Várias soluções foram propostas:

a) fazer uma marca no princípio do salto e outra no fim e medir a distância entre as marcas (esta solução foi sugerida em dois grupos);

b) o André Jorge sugeriu marcar a fita métrica no chão e depois pôr a rã sobre essa fita marcada no chão;

c) outra solução idêntica seria colocar a rã ao lado da fita.

Nestes dois últimos casos os alunos compreenderam a objecção de que a rã muito provavelmente não saltaria na direcção da fita métrica. Então, em alternativa a esta ideia, foi sugerido rodar a fita sobre o ponto fixo inicial para o ponto onde a rã ficasse após o salto.

Mas na discussão geral todos aceitaram que a melhor solução seria a das duas marcas, inicial e final. Os alunos vão então buscar giz e as fitas métricas e passam a fazer a medição dos saltos e os respectivos registos. Fazem-no com eficácia e uma visível satisfação. Cada grupo não se contenta com a medição de um salto e medem vários na tentativa de obterem o mais longo possível.

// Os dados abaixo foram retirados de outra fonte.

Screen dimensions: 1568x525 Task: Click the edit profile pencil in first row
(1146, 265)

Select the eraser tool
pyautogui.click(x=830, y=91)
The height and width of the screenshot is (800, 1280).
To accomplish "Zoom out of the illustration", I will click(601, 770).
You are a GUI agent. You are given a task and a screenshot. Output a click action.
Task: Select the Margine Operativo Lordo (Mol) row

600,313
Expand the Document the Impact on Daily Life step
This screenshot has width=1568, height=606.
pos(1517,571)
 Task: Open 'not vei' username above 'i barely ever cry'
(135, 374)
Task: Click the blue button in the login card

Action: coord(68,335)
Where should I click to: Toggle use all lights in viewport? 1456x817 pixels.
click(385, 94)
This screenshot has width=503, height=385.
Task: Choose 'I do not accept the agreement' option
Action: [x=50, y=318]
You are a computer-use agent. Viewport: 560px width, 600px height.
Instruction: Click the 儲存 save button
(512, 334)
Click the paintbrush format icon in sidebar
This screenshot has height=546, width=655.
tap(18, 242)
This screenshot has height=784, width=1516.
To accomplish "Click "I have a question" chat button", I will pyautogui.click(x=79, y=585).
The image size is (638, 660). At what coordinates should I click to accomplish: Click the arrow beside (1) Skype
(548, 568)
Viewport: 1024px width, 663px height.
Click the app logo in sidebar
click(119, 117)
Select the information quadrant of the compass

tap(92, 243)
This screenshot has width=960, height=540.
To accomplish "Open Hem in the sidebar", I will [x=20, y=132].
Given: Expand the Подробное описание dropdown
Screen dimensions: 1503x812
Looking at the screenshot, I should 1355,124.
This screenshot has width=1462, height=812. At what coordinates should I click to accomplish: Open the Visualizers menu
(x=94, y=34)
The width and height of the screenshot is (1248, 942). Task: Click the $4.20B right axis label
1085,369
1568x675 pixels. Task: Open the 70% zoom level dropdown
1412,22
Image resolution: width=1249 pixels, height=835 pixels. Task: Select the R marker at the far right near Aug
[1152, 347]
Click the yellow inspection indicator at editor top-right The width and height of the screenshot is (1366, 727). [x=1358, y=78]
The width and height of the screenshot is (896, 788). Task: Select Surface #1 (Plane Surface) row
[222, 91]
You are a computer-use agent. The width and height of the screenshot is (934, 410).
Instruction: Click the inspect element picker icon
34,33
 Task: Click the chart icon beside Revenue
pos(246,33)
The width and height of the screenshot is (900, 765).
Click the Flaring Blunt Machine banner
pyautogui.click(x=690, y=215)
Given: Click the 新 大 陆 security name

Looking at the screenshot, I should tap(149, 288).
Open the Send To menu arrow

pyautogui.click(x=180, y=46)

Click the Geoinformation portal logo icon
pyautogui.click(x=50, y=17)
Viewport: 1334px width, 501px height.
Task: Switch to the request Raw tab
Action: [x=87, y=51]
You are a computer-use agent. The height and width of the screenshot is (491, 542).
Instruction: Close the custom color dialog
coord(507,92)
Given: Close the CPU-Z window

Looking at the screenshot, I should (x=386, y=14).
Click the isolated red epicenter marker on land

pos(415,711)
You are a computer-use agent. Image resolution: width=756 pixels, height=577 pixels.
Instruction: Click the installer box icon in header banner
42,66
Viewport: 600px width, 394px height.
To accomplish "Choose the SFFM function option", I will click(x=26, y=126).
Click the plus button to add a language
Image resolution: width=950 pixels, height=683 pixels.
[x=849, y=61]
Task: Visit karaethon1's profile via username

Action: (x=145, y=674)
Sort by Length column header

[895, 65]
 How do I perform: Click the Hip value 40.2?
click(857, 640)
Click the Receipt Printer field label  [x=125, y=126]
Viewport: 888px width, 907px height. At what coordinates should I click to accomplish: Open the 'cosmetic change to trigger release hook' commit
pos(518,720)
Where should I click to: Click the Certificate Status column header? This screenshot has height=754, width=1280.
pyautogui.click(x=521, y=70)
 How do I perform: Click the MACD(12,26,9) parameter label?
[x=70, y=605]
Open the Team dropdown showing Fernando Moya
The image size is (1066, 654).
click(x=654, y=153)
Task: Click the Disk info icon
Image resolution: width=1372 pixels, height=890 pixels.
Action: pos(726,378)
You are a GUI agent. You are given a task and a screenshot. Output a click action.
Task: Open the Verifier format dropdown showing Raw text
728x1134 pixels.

No final calculam as médias aritméticas dos diversos saltos medidos. De acordo com a aprendizagem anterior que já fizeram de média aritmética, neste caso a média será a distância de cada salto "como se os saltos fossem todos iguais". Resolvem com naturalidade as questões de cálculo propostas, havendo algumas dificuldades em fazer divisões de um número menor (caso em que a distância está expressa em metros) por um número maior. A professora considera que estas questões vieram ajudar a aperfeiçoar os cálculos que exigem o dividendo expresso em décimas/centésimas/milésimas.

terça-feira, 14 de outubro de 2008

As crianças são a melhor fonte de conhecimento acerca do que é um ensino de qualidade - o caso da rã.


Era um aula em que uma turma de alunos do 4º ano fariam observações sobre rãs. Eu próprio, com a ajuda de um grupo de alunos as tínhamos ido buscar, na margem do rio Cávado e depois fui levá-las ao mesmo local.

Cada grupo tinha uma rã dentro de uma bacia com água - desse modo é facil mantê-las confinadas a esse espaço, evitando-se a desordem que seria vê-as saltar pela sala. A excitação dos alunos era grande. A professora começou por perguntar "o que vamos fazer com o animal"? Várias respostas: "vamos investigar"; "vamos observá-lo"; "vamos fazer o mesmo que com o caracol".

A professora sugere que durante cinco minutos observem e peguem a rã sem a molestarem. Observo que em dois grupos os alunos se dão conta de que a rã é mais escura fora da água do que dentro, algo que eu desconhecia e que prendeu a minha atenção. É visível o interesse e satisfação dos alunos em observarem, mexerem, pegarem nas rãs.

Passado esse tempo é dada a indicação para registarem o maior número de observações. Durante os registos os alunos interrogam-se acerca dos termos a utilizar e sobre como se escrevem. Quando não conseguem resolver as suas dificuldades quanto às palavras necessárias, pedem ajuda ao investigador ou à professora. (...) Num dos grupos viram a rã ao contrário para constatarem que tem a parte de baixo branca.

Os alunos estão completamente absorvidos e, estranhamente, há um clima de serenidade e silêncio que a mim próprio me surpreende. Não resisti, por isso, a pôr-lhes uma pergunta, ainda antes da discussão das observações:

- Imaginem que em vez de terem aqui as rãs dávamos esta aula de outra maneira. Eu dizia-vos por palavras como era a rã, escrevia no quadro para vocês copiarem e até podia fazer um desenho. Que acham vocês de uma aula assim?

Instantaneamente muitos braços se erguem no ar para pedirem a palavra, sendo algumas das respostas as seguintes:

- Nós ficávamos a saber que o Dr Sá sabe coisas acerca da rã mas nós ficávamos sem saber nada;

- O Dr Sá tinha observado uma rã e nós também queríamos observar para aprender como ele;

- Com a rã aqui na sala nós descobrimos por nós mesmos -
diz o Fernando enfatizando o significado das palavras com o gesto de bater com a mão no peito;

- Se o Dr Sá desse esta aula a escrever coisas no quadro nós perdíamos o interesse;

- A professora às vezes diz que desiste das aulas de Ciências por causa do barulho, mas se estas aulas fossem dadas só a escrever no quadro éramos nós que desistíamos.
(Tiago Filomeno, 9 anos).

Fiquei completamente siderado perante a impressionante força da mensagem expressa pelas crianças. Muita da psicologia da aprendizagem contida nos manuais estava ali, dita em palavras simples de crianças de 9/10 anos.